The decision has sparked anger among supporters of the project, many of them members of the state's ruling communist party or farmers who had got compensation or jobs at the factory.
Police said Nano supporters blocked traffic on a road leading to the factory in Singur, an hour's drive from the capital Kolkata, and beat up activists of the opposition Trinamool Congress who had been protesting near the plant since last week.
"We had to use force to clear blockades by the pro-Tata supporters, mainly those associated with the project," said Raj Kanojia, a senior police official.
Mamata Banerjee, chief of Trinamool Congress, had offered talks to resolve the dispute just before Tata announced its decision.
"Having gone bankrupt politically, the communists are beating our people," she said. There is anger, too, among urban citizens who see the Trinamool protests as counterproductive to the state's efforts to industrialise. Hundreds of IT workers and engineers marched in Kolkata, covering their mouths with black cloth and holding placards that read "Yes to Tata, No to Mamata".

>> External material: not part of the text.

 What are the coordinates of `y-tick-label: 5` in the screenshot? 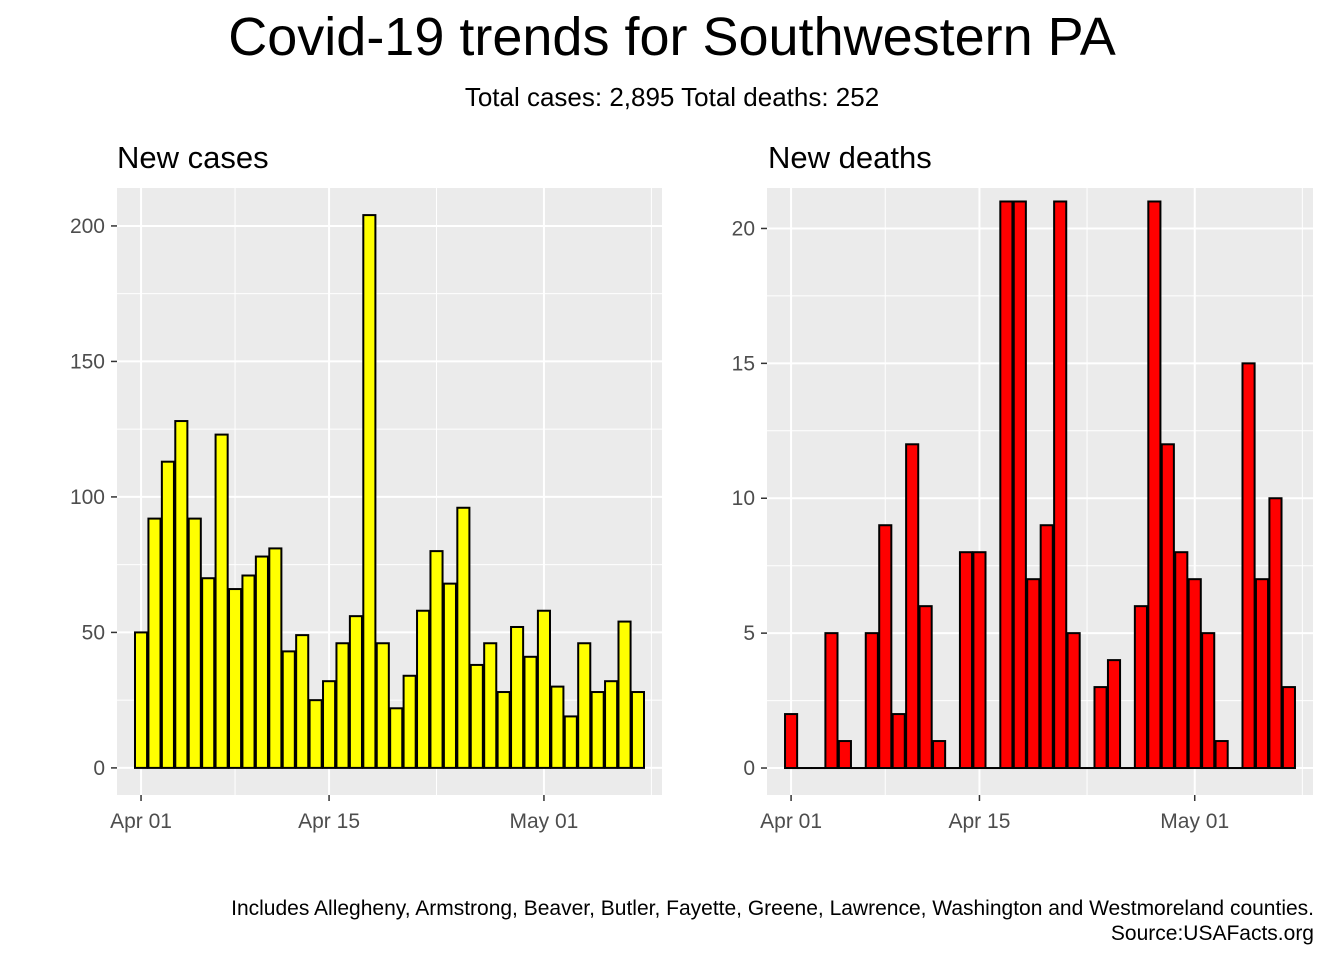 It's located at (749, 634).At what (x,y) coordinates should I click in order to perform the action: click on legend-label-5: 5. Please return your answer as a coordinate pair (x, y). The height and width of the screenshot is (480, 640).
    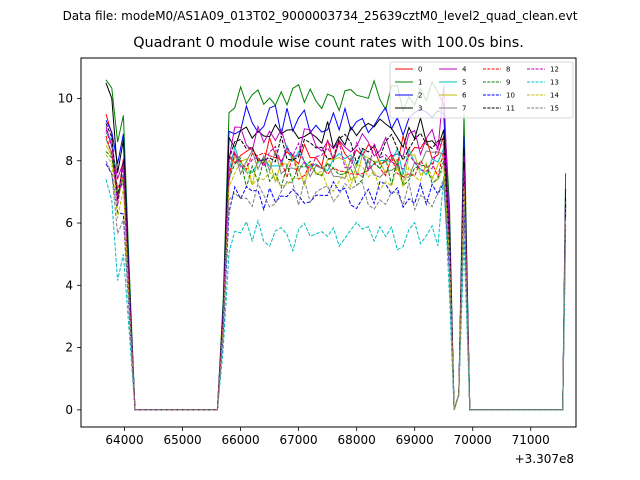
    Looking at the image, I should click on (464, 83).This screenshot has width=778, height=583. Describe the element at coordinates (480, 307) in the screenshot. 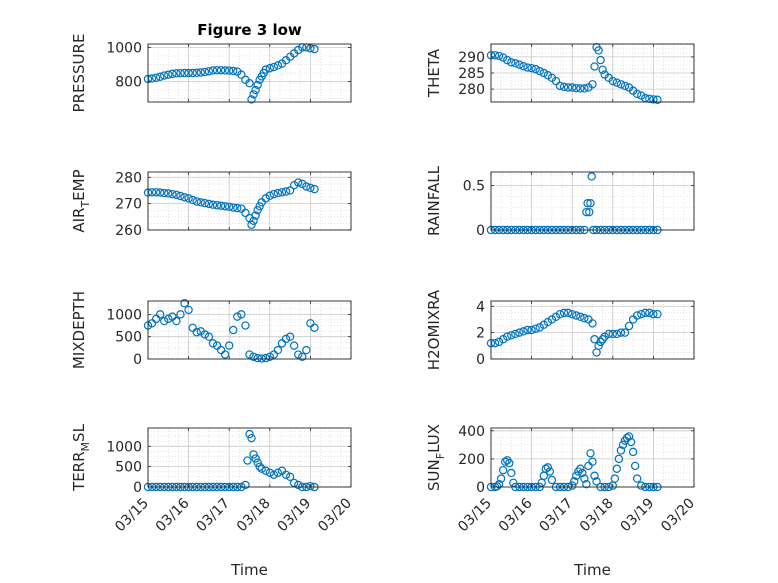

The Nano project has been billed as key to the rejuvenation of industries in West Bengal, where the world's longest-serving democratically elected communist government has changed tack after decades of focus on helping agriculture and poor farmers.
But many farmers say they were forced off their land and offered paltry compensation to make way for the factory.
Meanwhile, with Governor Gopal Krishna Gandhi playing the mediator, the state's ruling Left Front government and the opposition-led farmers' front will hold a meeting today to find a solution to the row.
"The date for talks has been finalised. It'll be held Friday," senior Trinamool Congress leader Partha Chattopadhyay said.
The development came a day after Tata Motors signalled its readiness to pull out of West Bengal and suspended operations at the Singur plant in view of the continued confrontation and agitation at the project site.
Frustration: Man takes own life
Local police say a father of two labourers at Tata Motor's troubled small car factory in eastern India has killed himself.
Sushen Santra died yesterday, a day after the company suspended work indefinitely at the site.
Santra was largely supported by his two sons who worked at the Tata factory in Singur in West Bengal state, but the men had not been paid since work was suspended last week.
Police official Priyabrata Bakshi says Santra, a farmer, swallowed pesticide in his village just outside the plant and died in a Singur hospital.